趁有时间整理一下毕业论文的模型代码,主要用到的算法有XGBoost,SVM,Ensemble learning,LR,RF,NN,K-近邻;
- 构建的初始信贷风险评估指标体系指标太多,信息冗余容易出现过拟合的状况,此处精简指标主要用到的是XGBoost的特征重要性排序,选择它是因为可以通过加入正则项控制模型复杂度,加快算法训练速度,提升模型运行效率。
library(caret)
input39 <- read_excel("C:/Users/Libby/OneDrive/Data for thesis/定稿/input39.xlsx")
sum(is.na(input39))
input39[is.na(input39)]<-0#缺失值用0填补
scainput<-scale(input39[,2:41]) #标准化
input<-data.frame(input39[,1],scainput)
#均衡化,二分类数据分布不均衡很影响分类结果,做一个均衡化处理
library(DMwR)
table(input$Y)
Y<-as.factor(input$Y)
finput<-data.frame(Y,input[,2:41])
binput<-SMOTE(Y~.,finput,perc.over = 200,perc.under = 160)
table(binput$Y)
#xgboost
library(xgboost)
library(Matrix)
library(Ckmeans.1d.dp)
set.seed(100)
sam<-sample(nrow(binput),nrow(binput)*0.7)#划分训练集和测试集
xtr<-binput[sam,]
xte<-binput[-sam,]
xdtr<-data.matrix(xtr[,-1])#训练集解释变量矩阵
ydtr<-xtr[,1]#被解释变量
dtr<-xgb.DMatrix(data = xdtr,label=ydtr)
xdte<-data.matrix(xte[,-1])
ydte<-xte[,1]
dte<-xgb.DMatrix(data = xdte,label=ydte)
xgb<-xgboost(data = dtr,nrounds = 5)
importance<-xgb.importance(model = xgb)
xgb.plot.importance(importance)
inpnames<-inputchinese[,-1]#画图需要将变量名字转换为中文
inp<-xgb.importance(names(inpnames),model = xgb)
xgb.plot.importance(inp)
pre_xgb<-round(predict(xgb,newdata = dte))
table(pre_xgb,xte$Y)
xgb.plot.importance(inp)
xdtr1<-data.matrix(xtr[,-c(1,6,26,35,17,7,14,13,29,3,5,19,40,10,27,32,30,31,34,4,9,16,18,23,33,38)])#剔除不重要变量
dtr1<-xgb.DMatrix(data = xdtr1,label=ydtr)

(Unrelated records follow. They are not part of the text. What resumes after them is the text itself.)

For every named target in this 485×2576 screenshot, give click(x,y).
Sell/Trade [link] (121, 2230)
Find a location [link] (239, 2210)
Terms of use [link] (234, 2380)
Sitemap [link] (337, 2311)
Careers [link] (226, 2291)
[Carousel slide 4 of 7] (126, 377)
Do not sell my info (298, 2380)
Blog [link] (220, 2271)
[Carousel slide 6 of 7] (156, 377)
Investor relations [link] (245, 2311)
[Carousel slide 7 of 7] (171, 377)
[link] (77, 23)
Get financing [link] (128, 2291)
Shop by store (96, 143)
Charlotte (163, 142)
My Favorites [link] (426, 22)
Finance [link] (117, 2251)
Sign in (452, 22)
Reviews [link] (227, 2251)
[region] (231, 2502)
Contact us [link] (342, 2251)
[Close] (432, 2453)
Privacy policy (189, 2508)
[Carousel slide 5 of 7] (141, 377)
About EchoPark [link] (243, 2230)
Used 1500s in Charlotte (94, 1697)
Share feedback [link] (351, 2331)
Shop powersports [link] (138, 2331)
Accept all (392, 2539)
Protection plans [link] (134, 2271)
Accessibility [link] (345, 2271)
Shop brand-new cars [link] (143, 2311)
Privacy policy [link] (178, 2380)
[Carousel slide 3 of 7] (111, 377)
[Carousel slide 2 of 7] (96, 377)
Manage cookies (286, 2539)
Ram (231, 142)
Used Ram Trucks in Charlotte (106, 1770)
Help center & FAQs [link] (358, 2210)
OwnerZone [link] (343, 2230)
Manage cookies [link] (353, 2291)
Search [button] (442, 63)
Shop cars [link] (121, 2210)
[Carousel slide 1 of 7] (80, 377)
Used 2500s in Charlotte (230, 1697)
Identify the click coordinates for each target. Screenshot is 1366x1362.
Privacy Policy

xdte1<-data.matrix(xte[,-c(1,6,26,35,17,7,14,13,29,3,5,19,40,10,27,32,30,31,34,4,9,16,18,23,33,38)])
dte1<-xgb.DMatrix(data = xdte1,label=ydte)
xgb1<-xgboost(data = dtr1,nrounds = 5)
importance1<-xgb.importance(model = xgb1)
xgb.plot.importance(importance1)#
pre_xgb1<-round(predict(xgb1,newdata = dte1))
table(pre_xgb1,xte$Y)#可对比剔除变量后的分类结果
#SVM核函数选择
library(e1071)
library(pROC)
library(ggplot2)
library(foreach)
library(iterators)
library(parallel)
library(doParallel)
library(rpart)
library(rpart.plot)
library(DMwR)
#剔除变量后的新数据集
svminput<-binput[,-c(6,26,35,17,7,14,13,29,3,5,19,40,10,27,32,30,31,34,4,9,16,18,23,33,38)]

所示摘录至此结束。